**WORK ITEM**
Every entry must be printed again exactly, with nothing left out.

**DATASET RECORDS**

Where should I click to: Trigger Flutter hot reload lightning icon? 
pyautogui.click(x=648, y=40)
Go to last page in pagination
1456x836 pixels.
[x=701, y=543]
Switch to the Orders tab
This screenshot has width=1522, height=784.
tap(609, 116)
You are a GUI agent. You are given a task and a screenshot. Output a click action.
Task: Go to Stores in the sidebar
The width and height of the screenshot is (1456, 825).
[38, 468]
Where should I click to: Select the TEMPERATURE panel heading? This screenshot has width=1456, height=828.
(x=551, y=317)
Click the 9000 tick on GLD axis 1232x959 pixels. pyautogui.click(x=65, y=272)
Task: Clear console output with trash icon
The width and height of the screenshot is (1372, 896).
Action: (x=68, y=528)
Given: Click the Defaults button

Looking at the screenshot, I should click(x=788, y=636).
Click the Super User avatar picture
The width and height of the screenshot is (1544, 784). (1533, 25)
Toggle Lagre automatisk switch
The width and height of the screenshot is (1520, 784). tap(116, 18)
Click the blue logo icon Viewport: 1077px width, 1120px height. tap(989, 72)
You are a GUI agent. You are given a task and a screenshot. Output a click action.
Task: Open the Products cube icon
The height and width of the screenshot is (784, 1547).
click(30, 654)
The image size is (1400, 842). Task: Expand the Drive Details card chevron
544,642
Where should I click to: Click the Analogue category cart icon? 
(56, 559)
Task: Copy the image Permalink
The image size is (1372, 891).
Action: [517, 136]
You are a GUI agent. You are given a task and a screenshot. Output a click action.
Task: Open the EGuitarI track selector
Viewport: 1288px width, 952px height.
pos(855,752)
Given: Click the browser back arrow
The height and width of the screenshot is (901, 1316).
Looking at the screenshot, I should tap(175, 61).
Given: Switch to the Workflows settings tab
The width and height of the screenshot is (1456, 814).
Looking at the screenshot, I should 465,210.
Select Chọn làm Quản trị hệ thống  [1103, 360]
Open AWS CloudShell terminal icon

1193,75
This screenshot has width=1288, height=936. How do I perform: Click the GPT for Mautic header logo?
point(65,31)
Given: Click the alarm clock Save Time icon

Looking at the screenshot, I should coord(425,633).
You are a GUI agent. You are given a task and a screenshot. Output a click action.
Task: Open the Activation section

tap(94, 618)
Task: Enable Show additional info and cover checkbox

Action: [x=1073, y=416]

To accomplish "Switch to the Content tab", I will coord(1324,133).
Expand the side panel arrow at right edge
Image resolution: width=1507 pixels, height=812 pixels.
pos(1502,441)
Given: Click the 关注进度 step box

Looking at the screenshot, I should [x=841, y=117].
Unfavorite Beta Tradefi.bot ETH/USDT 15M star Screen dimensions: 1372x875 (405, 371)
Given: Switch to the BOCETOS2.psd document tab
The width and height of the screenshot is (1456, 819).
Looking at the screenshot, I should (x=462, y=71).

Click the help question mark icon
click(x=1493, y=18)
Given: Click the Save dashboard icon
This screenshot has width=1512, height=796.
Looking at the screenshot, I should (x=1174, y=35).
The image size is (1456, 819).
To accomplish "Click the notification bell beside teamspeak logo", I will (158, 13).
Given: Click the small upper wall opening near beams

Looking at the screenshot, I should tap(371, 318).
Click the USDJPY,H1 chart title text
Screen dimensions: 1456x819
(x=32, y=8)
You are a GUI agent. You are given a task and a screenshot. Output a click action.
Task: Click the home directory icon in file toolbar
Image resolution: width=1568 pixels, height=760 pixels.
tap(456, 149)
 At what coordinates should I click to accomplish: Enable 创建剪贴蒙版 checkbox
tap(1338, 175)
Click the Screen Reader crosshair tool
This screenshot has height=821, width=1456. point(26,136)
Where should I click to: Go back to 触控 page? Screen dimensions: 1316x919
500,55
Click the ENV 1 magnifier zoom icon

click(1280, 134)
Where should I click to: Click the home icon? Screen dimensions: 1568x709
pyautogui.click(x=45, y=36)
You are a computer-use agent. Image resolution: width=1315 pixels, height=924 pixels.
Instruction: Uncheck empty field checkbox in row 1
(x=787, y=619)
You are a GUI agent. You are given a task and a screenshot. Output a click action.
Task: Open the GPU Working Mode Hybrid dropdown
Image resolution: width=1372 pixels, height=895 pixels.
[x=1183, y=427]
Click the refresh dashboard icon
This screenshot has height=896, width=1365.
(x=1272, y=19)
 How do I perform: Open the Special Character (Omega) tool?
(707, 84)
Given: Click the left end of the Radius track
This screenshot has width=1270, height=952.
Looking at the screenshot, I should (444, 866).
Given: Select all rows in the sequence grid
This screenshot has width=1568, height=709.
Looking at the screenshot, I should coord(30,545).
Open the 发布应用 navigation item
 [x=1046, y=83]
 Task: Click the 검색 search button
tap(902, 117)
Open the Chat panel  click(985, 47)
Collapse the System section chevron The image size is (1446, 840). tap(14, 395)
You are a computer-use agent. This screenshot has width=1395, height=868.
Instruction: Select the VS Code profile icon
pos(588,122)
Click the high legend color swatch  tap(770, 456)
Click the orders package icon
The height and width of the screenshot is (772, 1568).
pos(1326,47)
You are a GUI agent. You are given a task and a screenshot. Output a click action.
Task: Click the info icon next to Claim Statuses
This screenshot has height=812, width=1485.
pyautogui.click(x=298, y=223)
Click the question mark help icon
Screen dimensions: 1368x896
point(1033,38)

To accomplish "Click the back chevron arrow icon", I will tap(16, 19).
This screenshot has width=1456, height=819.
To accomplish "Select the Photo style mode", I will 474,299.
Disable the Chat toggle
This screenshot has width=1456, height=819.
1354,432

**ANSWER FOR THE TASK**
Where should I click to: Trigger Flutter hot reload lightning icon? 
pyautogui.click(x=648, y=40)
Go to last page in pagination
1456x836 pixels.
[x=701, y=543]
Switch to the Orders tab
This screenshot has width=1522, height=784.
tap(609, 116)
You are a GUI agent. You are given a task and a screenshot. Output a click action.
Task: Go to Stores in the sidebar
The width and height of the screenshot is (1456, 825).
[38, 468]
Where should I click to: Select the TEMPERATURE panel heading? This screenshot has width=1456, height=828.
(x=551, y=317)
Click the 9000 tick on GLD axis 1232x959 pixels. pyautogui.click(x=65, y=272)
Task: Clear console output with trash icon
The width and height of the screenshot is (1372, 896).
Action: (x=68, y=528)
Given: Click the Defaults button

Looking at the screenshot, I should click(x=788, y=636).
Click the Super User avatar picture
The width and height of the screenshot is (1544, 784). (1533, 25)
Toggle Lagre automatisk switch
The width and height of the screenshot is (1520, 784). tap(116, 18)
Click the blue logo icon Viewport: 1077px width, 1120px height. tap(989, 72)
You are a GUI agent. You are given a task and a screenshot. Output a click action.
Task: Open the Products cube icon
The height and width of the screenshot is (784, 1547).
click(30, 654)
The image size is (1400, 842). Task: Expand the Drive Details card chevron
544,642
Where should I click to: Click the Analogue category cart icon? 
(56, 559)
Task: Copy the image Permalink
The image size is (1372, 891).
Action: [517, 136]
You are a GUI agent. You are given a task and a screenshot. Output a click action.
Task: Open the EGuitarI track selector
Viewport: 1288px width, 952px height.
pos(855,752)
Given: Click the browser back arrow
The height and width of the screenshot is (901, 1316).
Looking at the screenshot, I should tap(175, 61).
Given: Switch to the Workflows settings tab
The width and height of the screenshot is (1456, 814).
Looking at the screenshot, I should 465,210.
Select Chọn làm Quản trị hệ thống  [1103, 360]
Open AWS CloudShell terminal icon

1193,75
This screenshot has width=1288, height=936. How do I perform: Click the GPT for Mautic header logo?
point(65,31)
Given: Click the alarm clock Save Time icon

Looking at the screenshot, I should coord(425,633).
You are a GUI agent. You are given a task and a screenshot. Output a click action.
Task: Open the Activation section

tap(94, 618)
Task: Enable Show additional info and cover checkbox

Action: [x=1073, y=416]

To accomplish "Switch to the Content tab", I will coord(1324,133).
Expand the side panel arrow at right edge
Image resolution: width=1507 pixels, height=812 pixels.
pos(1502,441)
Given: Click the 关注进度 step box

Looking at the screenshot, I should [x=841, y=117].
Unfavorite Beta Tradefi.bot ETH/USDT 15M star Screen dimensions: 1372x875 (405, 371)
Given: Switch to the BOCETOS2.psd document tab
The width and height of the screenshot is (1456, 819).
Looking at the screenshot, I should (x=462, y=71).

Click the help question mark icon
click(x=1493, y=18)
Given: Click the Save dashboard icon
This screenshot has width=1512, height=796.
Looking at the screenshot, I should (x=1174, y=35).
The image size is (1456, 819).
To accomplish "Click the notification bell beside teamspeak logo", I will (158, 13).
Given: Click the small upper wall opening near beams

Looking at the screenshot, I should tap(371, 318).
Click the USDJPY,H1 chart title text
Screen dimensions: 1456x819
(x=32, y=8)
You are a GUI agent. You are given a task and a screenshot. Output a click action.
Task: Click the home directory icon in file toolbar
Image resolution: width=1568 pixels, height=760 pixels.
tap(456, 149)
 At what coordinates should I click to accomplish: Enable 创建剪贴蒙版 checkbox
tap(1338, 175)
Click the Screen Reader crosshair tool
This screenshot has height=821, width=1456. point(26,136)
Where should I click to: Go back to 触控 page? Screen dimensions: 1316x919
500,55
Click the ENV 1 magnifier zoom icon

click(1280, 134)
Where should I click to: Click the home icon? Screen dimensions: 1568x709
pyautogui.click(x=45, y=36)
You are a computer-use agent. Image resolution: width=1315 pixels, height=924 pixels.
Instruction: Uncheck empty field checkbox in row 1
(x=787, y=619)
You are a GUI agent. You are given a task and a screenshot. Output a click action.
Task: Open the GPU Working Mode Hybrid dropdown
Image resolution: width=1372 pixels, height=895 pixels.
[x=1183, y=427]
Click the refresh dashboard icon
This screenshot has height=896, width=1365.
(x=1272, y=19)
 How do I perform: Open the Special Character (Omega) tool?
(707, 84)
Given: Click the left end of the Radius track
This screenshot has width=1270, height=952.
Looking at the screenshot, I should (444, 866).
Given: Select all rows in the sequence grid
This screenshot has width=1568, height=709.
Looking at the screenshot, I should coord(30,545).
Open the 发布应用 navigation item
 [x=1046, y=83]
 Task: Click the 검색 search button
tap(902, 117)
Open the Chat panel  click(985, 47)
Collapse the System section chevron The image size is (1446, 840). tap(14, 395)
You are a computer-use agent. This screenshot has width=1395, height=868.
Instruction: Select the VS Code profile icon
pos(588,122)
Click the high legend color swatch  tap(770, 456)
Click the orders package icon
The height and width of the screenshot is (772, 1568).
pos(1326,47)
You are a GUI agent. You are given a task and a screenshot. Output a click action.
Task: Click the info icon next to Claim Statuses
This screenshot has height=812, width=1485.
pyautogui.click(x=298, y=223)
Click the question mark help icon
Screen dimensions: 1368x896
point(1033,38)

To accomplish "Click the back chevron arrow icon", I will tap(16, 19).
This screenshot has width=1456, height=819.
To accomplish "Select the Photo style mode", I will 474,299.
Disable the Chat toggle
This screenshot has width=1456, height=819.
1354,432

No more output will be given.